## Listed entries
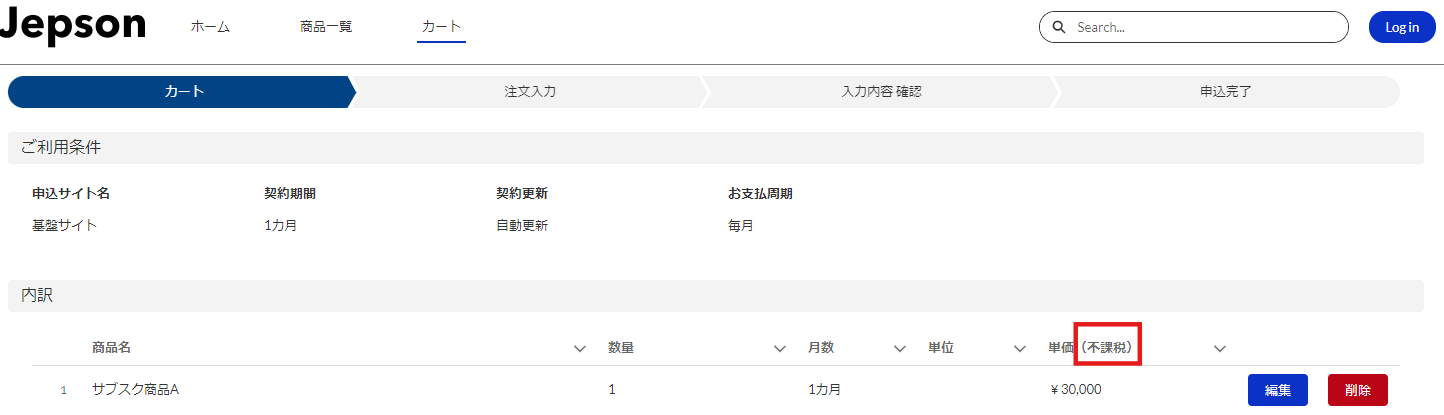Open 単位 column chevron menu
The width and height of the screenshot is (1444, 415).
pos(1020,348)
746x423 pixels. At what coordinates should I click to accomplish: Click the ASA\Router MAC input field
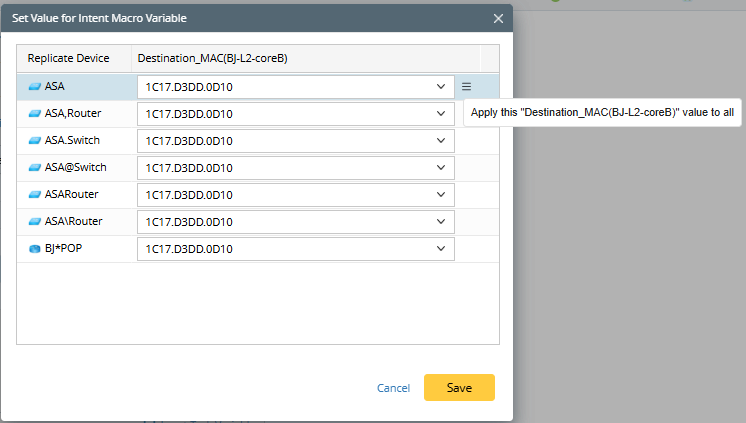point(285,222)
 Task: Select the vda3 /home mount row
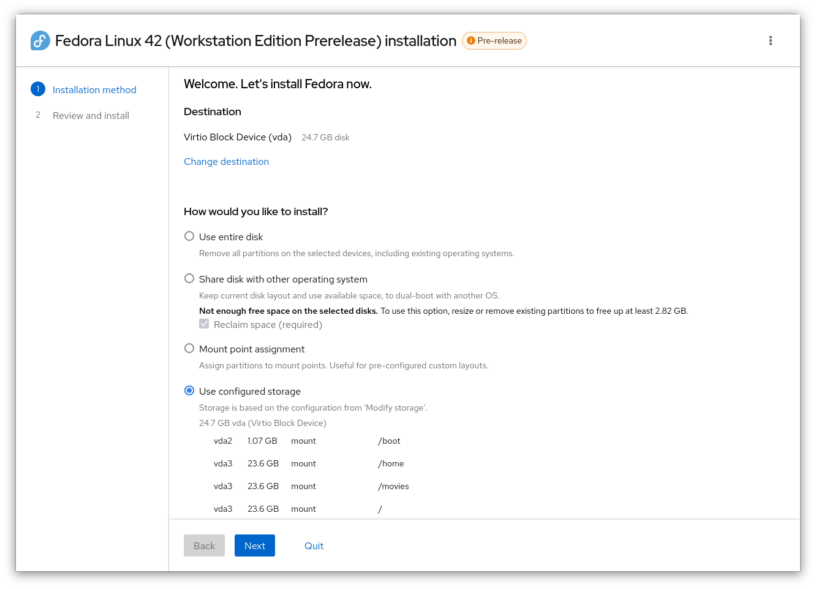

...

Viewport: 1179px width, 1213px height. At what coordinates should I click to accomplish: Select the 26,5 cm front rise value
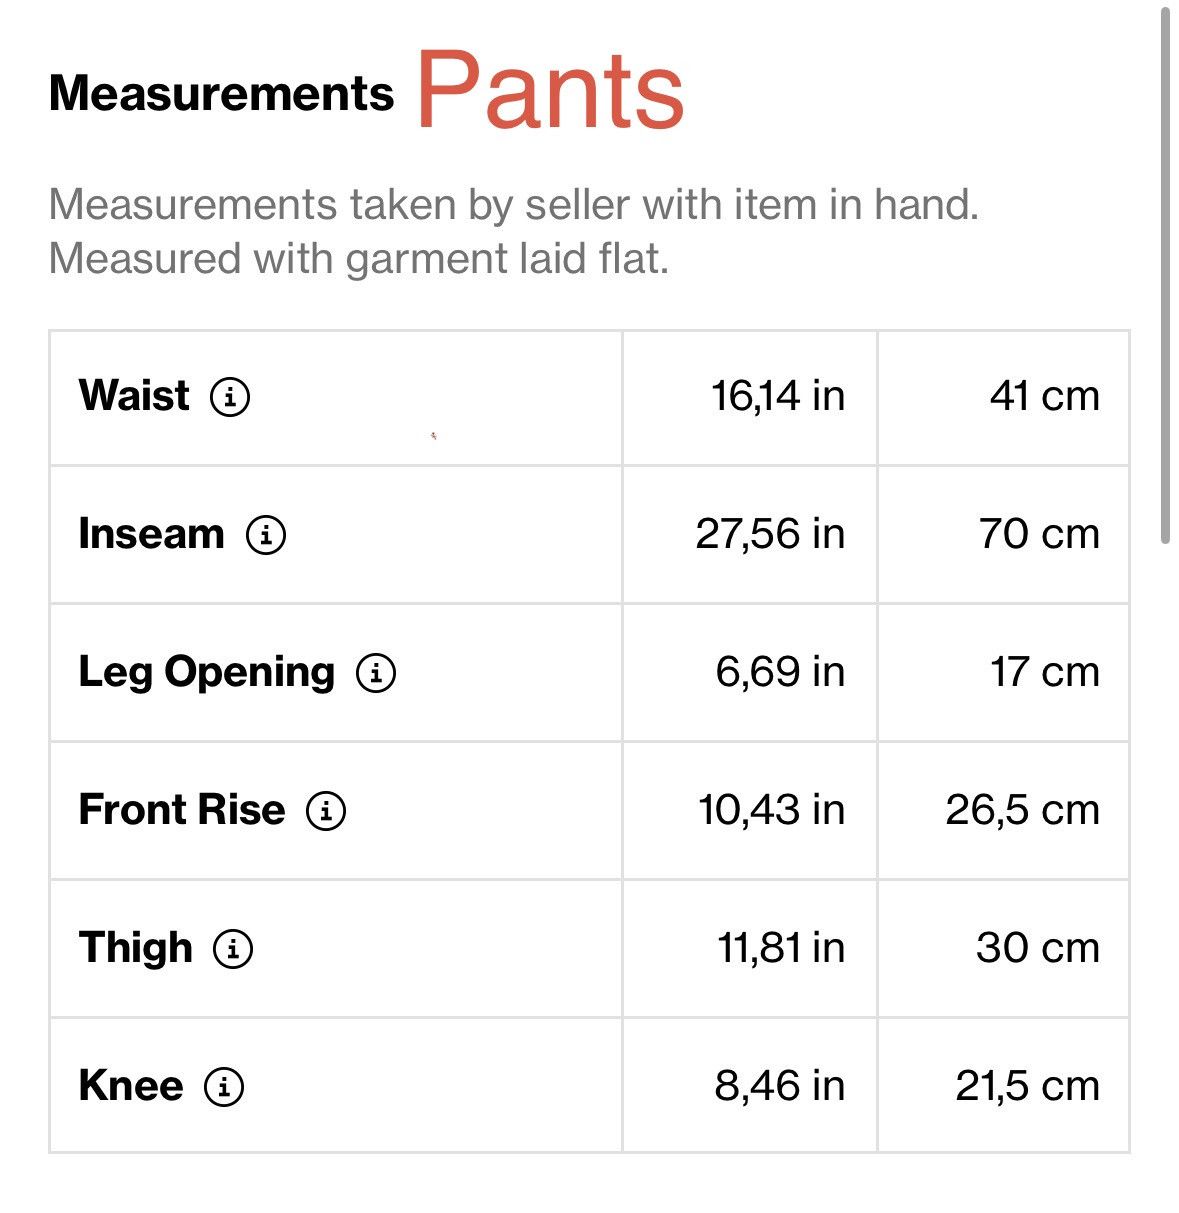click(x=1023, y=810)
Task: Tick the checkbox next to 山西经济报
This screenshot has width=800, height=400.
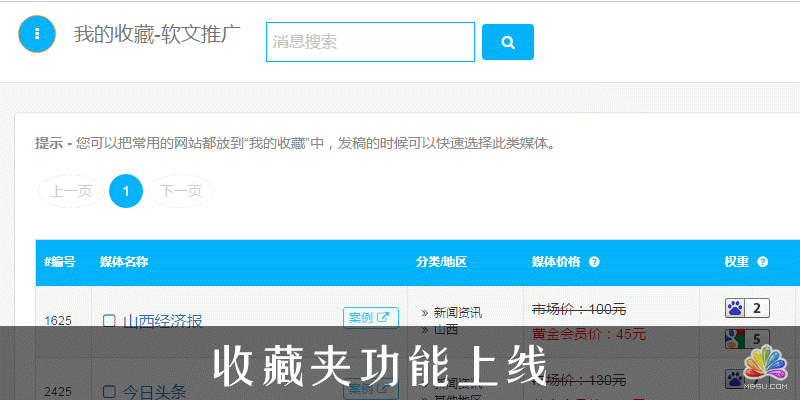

## Given instruction
Reproduce the rows beginning at the line that contains "Viewport: 1179px width, 1213px" and ending after the line that contains "This screenshot has width=800, height=400.". Omit the pictures from your output.

## Output below
Viewport: 1179px width, 1213px height. At what coordinates should I click to accomplish: Select the 26,5 cm front rise value
click(x=1023, y=810)
Task: Tick the checkbox next to 山西经济报
This screenshot has width=800, height=400.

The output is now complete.